WRITTEN REQUEST A —
Please return, word for word, the stretch of the listing from the line containing "You are a GUI" through the line containing "click(196, 412)", and leave the pictures out.

DOCUMENT SECTION —
####################

Investors can pick from a seemingly endless array of metrics to help find the best stocks. And there are no right or wrong investment strategies. Today, however, we are going to focus on one of the quickest and best gauges of how effectively management runs a company: Return on Equity.

Return on Equity or ROE helps investors understand if a firm’s executives are creating assets with investors’ cash or burning it. ROE shows a company’s ability to turn assets into profits. Put another way, this vital metric measures the profits made for each dollar of shareholder equity.

ROE is calculated as net income / shareholder's equity. For example: if $0.10 of assets are created for each $1 of shareholder equity that would equal a ROE of 10%.

Overall, Return on Equity is a great item to use regardless of what type of investor you are since it provides insight into management’s ability to create value and keep costs under control. Plus, if ROE slips, it can alert us to potential problems. And this metric could become even more important amid the current market volatility and global economic environment, as investors look for companies with strong management teams that don’t waste money.

With all that said, let’s take a look at this screen’s parameters and see the companies proving they can return value to shareholders instead of churning through their cash.

####################

WRITTEN REQUEST B —
How does the return on equity passage say ROE is calculated?

RECORDS PROVIDED —
####################

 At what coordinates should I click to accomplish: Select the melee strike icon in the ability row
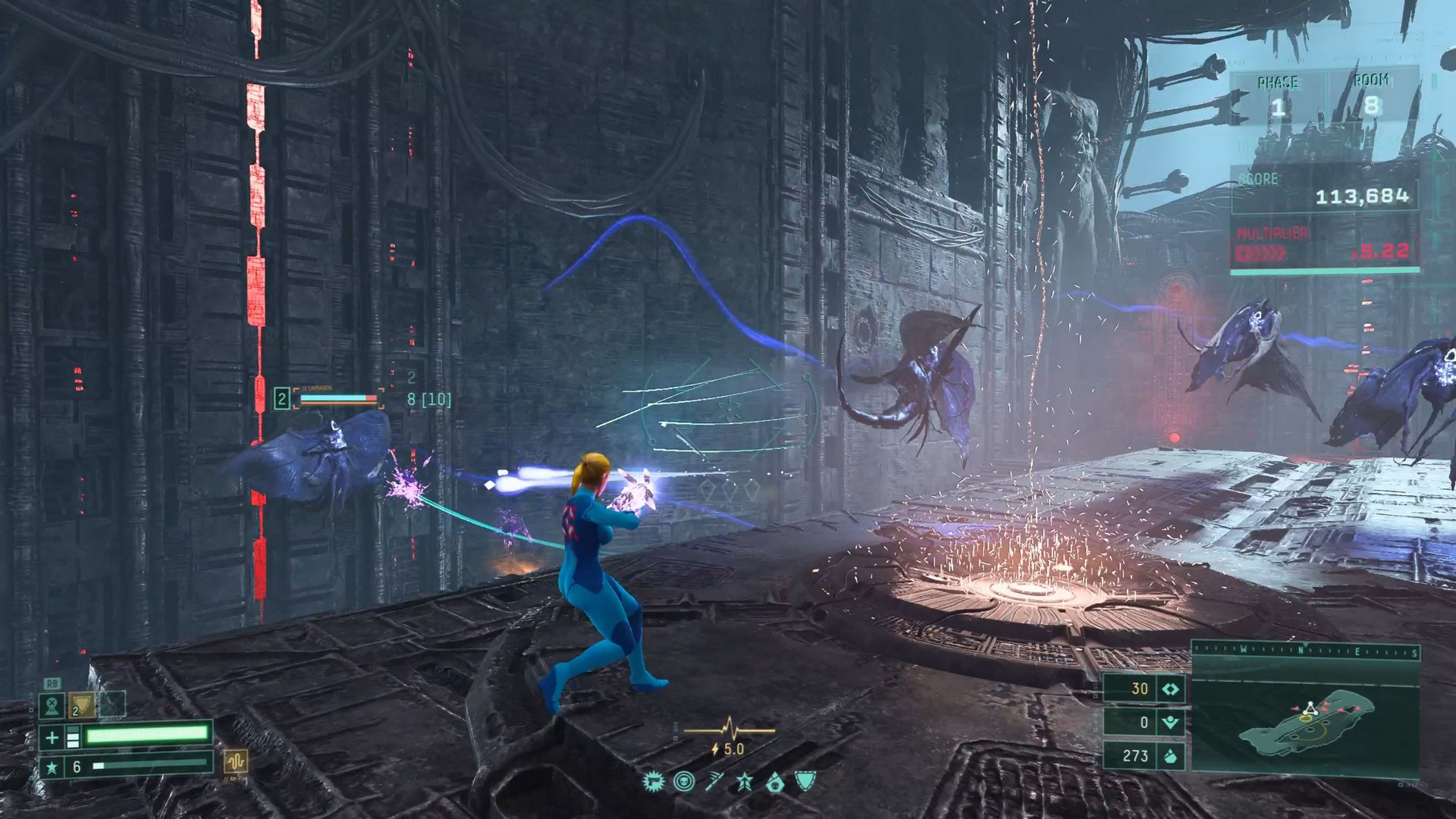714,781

####################

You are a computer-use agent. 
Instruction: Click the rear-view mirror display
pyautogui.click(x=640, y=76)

####################

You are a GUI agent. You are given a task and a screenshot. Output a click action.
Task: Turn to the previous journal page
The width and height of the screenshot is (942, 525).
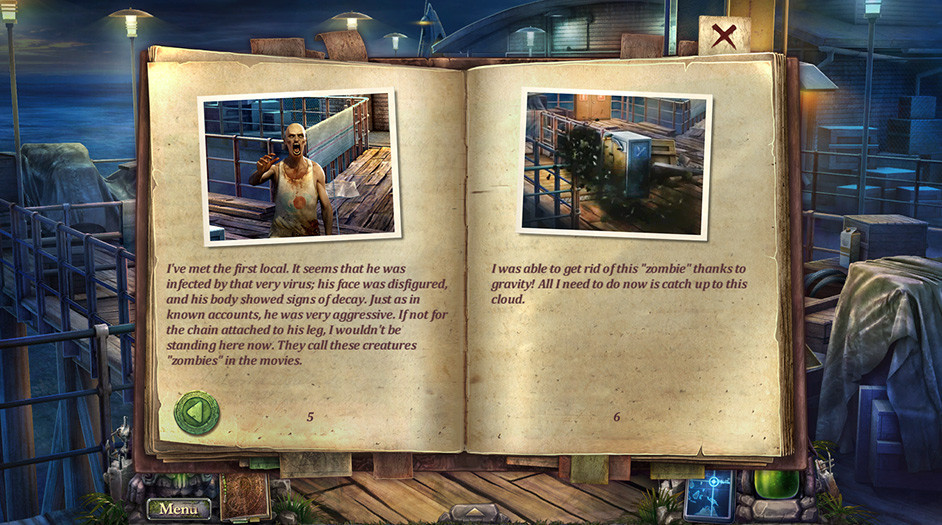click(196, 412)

####################

EXERCISE ANSWER A —
You are a GUI agent. You are given a task and a screenshot. Output a click action.
Task: Turn to the previous journal page
The width and height of the screenshot is (942, 525).
click(196, 412)

EXERCISE ANSWER B —
ROE is calculated as net income divided by shareholder's equity.